Inclusion of By-Products: Biofuels from some types of food crops, such as corn, produce byproducts such as distillers dried grains with solubles that can substitute for corn and soymeal used for animal feed and substitute for products that would otherwise require land. The inclusion of these feed byproducts in models affects the land requirements for biofuels. The modeling approach of inclusion of byproducts significantly affects the land use effects. Some co-products or byproducts such as distillers dried grain solubles and soymeal are used for livestock feed and can displace corn and other feed crops, within certain dietary constraints which may positively or negatively affect livestock emissions. Models differ in the mechanisms by which this displacement occurs and in the modeling of the consequences of this displacement. For example, GLOBIOM maintains complementarity relationships among feed rations in livestock; as a result, for example, it generates a large rebound effect since more soymeal leads to more production of other types of feed and need for more land to produce that feed and more demand for meat products. In contrast, GTAP-BIO allows greater substitution among feed rations at the macro level and allows for the

mix of livestock to change in response to availability of byproducts, leading to a shift towards poultry and pork from cattle.

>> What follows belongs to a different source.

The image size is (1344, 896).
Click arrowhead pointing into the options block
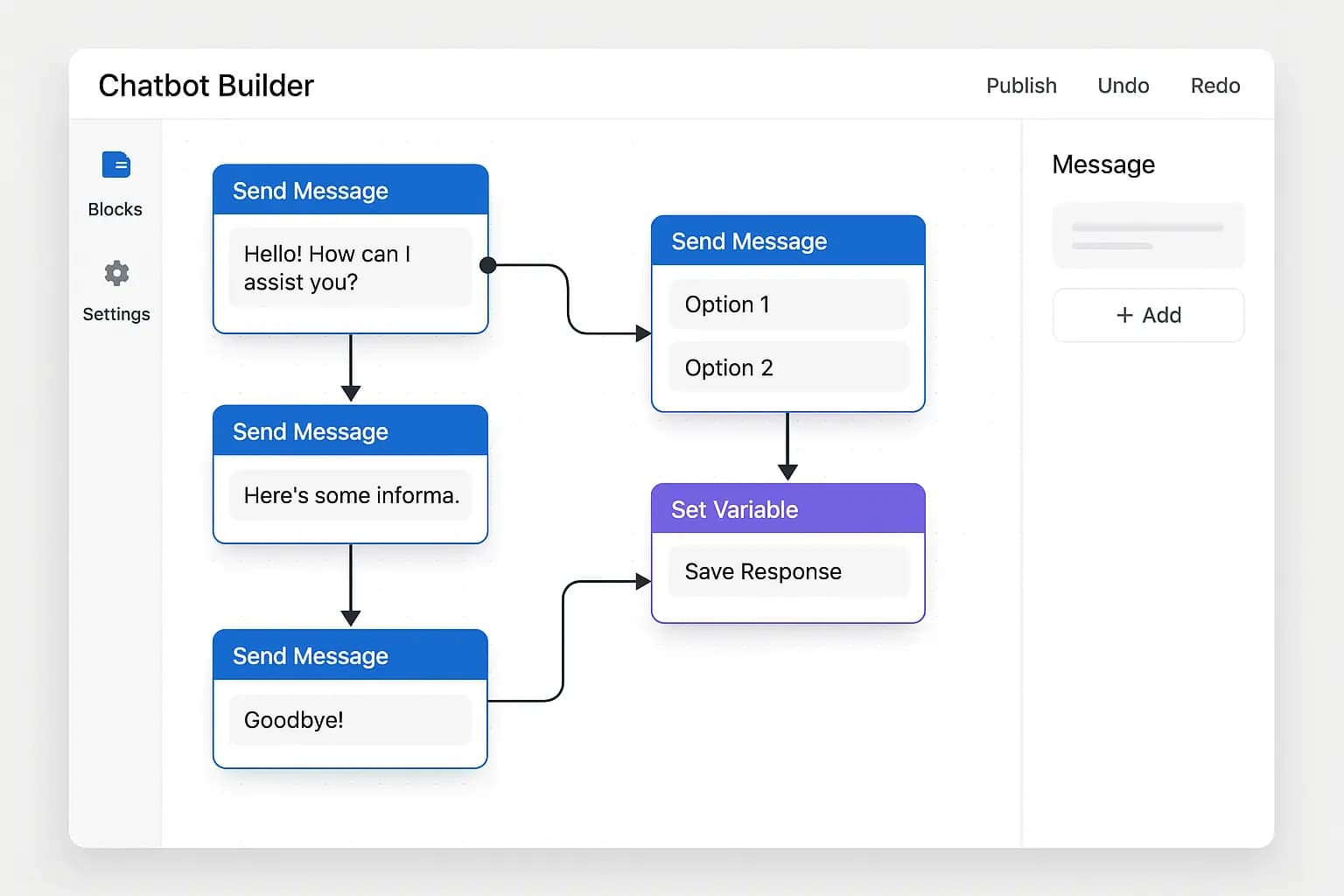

Availability of Various Types of Land and Ease of Substitution of Land from One Use to Another: Models differ in the extent to which they include idle or marginal land and the availability of this land as well as the mechanism by which land can change from one use to another. In CGE models that use the constant elasticity transformation approach, LUC is specified by a constant elasticity of transformation parameter that governs the ease with which land is converted from forests to cropland and marginal land to cropland. In PE models, LUC is dependent on the assumptions of the cost of converting land from one use to another and limits on conversion based on historically observed crop mixes and other constraints on the extent of conversion. Some models use other approaches such as extreme distribution functions to model cost of land conversion. These assumptions affect the ease/costs of changes in land use at the extensive margin as well as which land (forestland or marginal cropland) is the first to convert to cropland.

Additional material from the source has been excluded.